まほうのかじや

卯月

第1章 オルガン村

1 魔法鍛冶屋アーマ・カレ

 オルガン村の朝は、


 ちゅどぉぉんっっ


という爆発音から始まる。

「いやー、今日も盛大だねーかじやさんとこは」

「毎日壊してるのに、翌朝までになおってるのが不思議だよなー」

 ちっとも驚かない村人たち。

「ふぅぅ……またやっちゃいましたあ」

 ガレキの下からノソノソと這い出してきたのは、二つ結びが盛大に爆発した少女。亡き祖父の跡を継いで、村の魔法鍛冶屋をやっているアーマだ。

 本当は魔力付与術師なのだが、そこは山間ののどかな村。魔法でナタやオノの切れ味を鋭くするくらいしか、仕事がないのが悲しいことである。

「それにしてもアーマちゃん、毎晩毎晩何やってるんだい?」

「魔剣を作ってるです♪」

「ま……魔剣?」

 顔面に縦線の入る村人A。

「だってぇ、魔力付与術師たるもの、魔剣の一つも作って、後世の人たちに恐れおののかれたいじゃないですかぁ♪」

 バックに花が散りそうなくらいさわやかな笑顔で、とんでもないことを言ってのけるアーマ・カレ13歳。。

「ふ、ふーん、でどんな魔剣を?」

 村人Bが何とか話を続ける。

「今作ってるのは、〝斬られたときは何ともないのに、その日の夜ゴーレムに追いかけられる悪夢にうなされて、眠れなくって体力を消耗する〟という剣なんです♪」

 ……やたら指定の細かい剣だ。


 そんなある日。レント王国の兵士がオルガン村へとやってきた。

「この付近に、脱獄囚が逃げ込んだ可能性がある。警戒を怠らないように」

「ほぉー」

 ちっとも驚かない村人たち。

「たとえこの村の中に逃げ込んでても、明日になったらすぐにわかるよなあ」

「だよなあ」

「??」

 悩みつつ兵隊は帰って行ったが――さてその翌朝。


 どごぉおおんっっ


「な、何だっ今の爆発音はっっ!!」

 一人の男が、慌てふためいて外に駆け出してきた。

「お前が脱獄囚だな!!」

 村人たちに取り囲まれ、アーマの家の前であとがなくなる。

「な、なぜわかった……」

「ふっ、この村にはなあ、アーマちゃん家が爆発したくらいで驚くような根性の据わってない奴は一人もいねえんだよっ」

「どーいう村だここはぁ!?」

 お前が正しいぞ脱獄囚。

「……今日も、失敗しちゃいましたあ……」

 何も知らず、ガレキの中から這い出してくるアーマ。その手に抱えていた剣に目をとめた脱獄囚は、

「ええい、それよこせっ!」

 いきなり剣をひったくって構えた。

「お、おい。アーマちゃんの剣ってことは……」

「ああ、まさかアレじゃあ……」

 とたんに村人の顔色が変わる。

「ああっ、何するですかあなた、私の魔剣〈GoGo! ゴーレムくん1号(仮)〉をっっ!!」

「何だそのふざけた名前の剣はあっっ!!」

 脱獄囚絶叫。

「お、おい。ゴーレムだってよ……」

「じゃあ、やっぱり……」

 村人、じりじりとあとずさりする。

「? 何だかわからんが今のうちにっ」

 脱獄囚は、囲みを破ろうと村人Aに斬りつけた。

「何だこりゃ、全然斬れねーじゃねえかっ」

「や、やばいぞ、あいつ斬られたぞ……」

「てことは、今夜……」

「うわあああっいやだああっ」

「……何だかよくわからんが、恐ろしい代物なのは間違いないようだ。
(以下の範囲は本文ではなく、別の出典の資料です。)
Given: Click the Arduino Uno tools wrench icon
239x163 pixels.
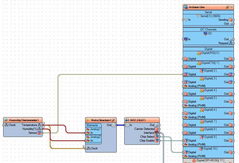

頂いていくとするか」

 剣を持ったまま、脱獄囚は逃亡する。

「うわあああっ、ゴーレムに追いかけられるのはいやだああっ」

 叫んでいる村人Aに近づいて、アーマが言った。

「大丈夫ですよ♪ あの剣、未完成ですから♪」

「……本当に?」

「はい♪ ただ……」

「……ただ?」

「斬った人がゴーレムに追いかけられるだけですから♪」


 その夜、脱獄囚が、ゴーレムに追いかけられる悪夢にうなされたことは、言うまでもない。


   ◇


 オルガン村の朝は、


 ばごぉおおんっっ


という爆発音とともに始まる。

「……またですぅぅ……」

 ガレキの中から這い出してくるアーマに、一人の人物が声をかけた。

「はっはっは、今日も元気ですねえ」

「ユン様♪♪」

 ユン・シュリ。時々村を訪れる、ストーレシア教団の神官26歳。

 ストーレシア教団というのは、正義と秩序を重んじる(自称)が故に、秩序に従わないモンスターを積極的に退治して回るという、何だかとても好戦的な宗教である。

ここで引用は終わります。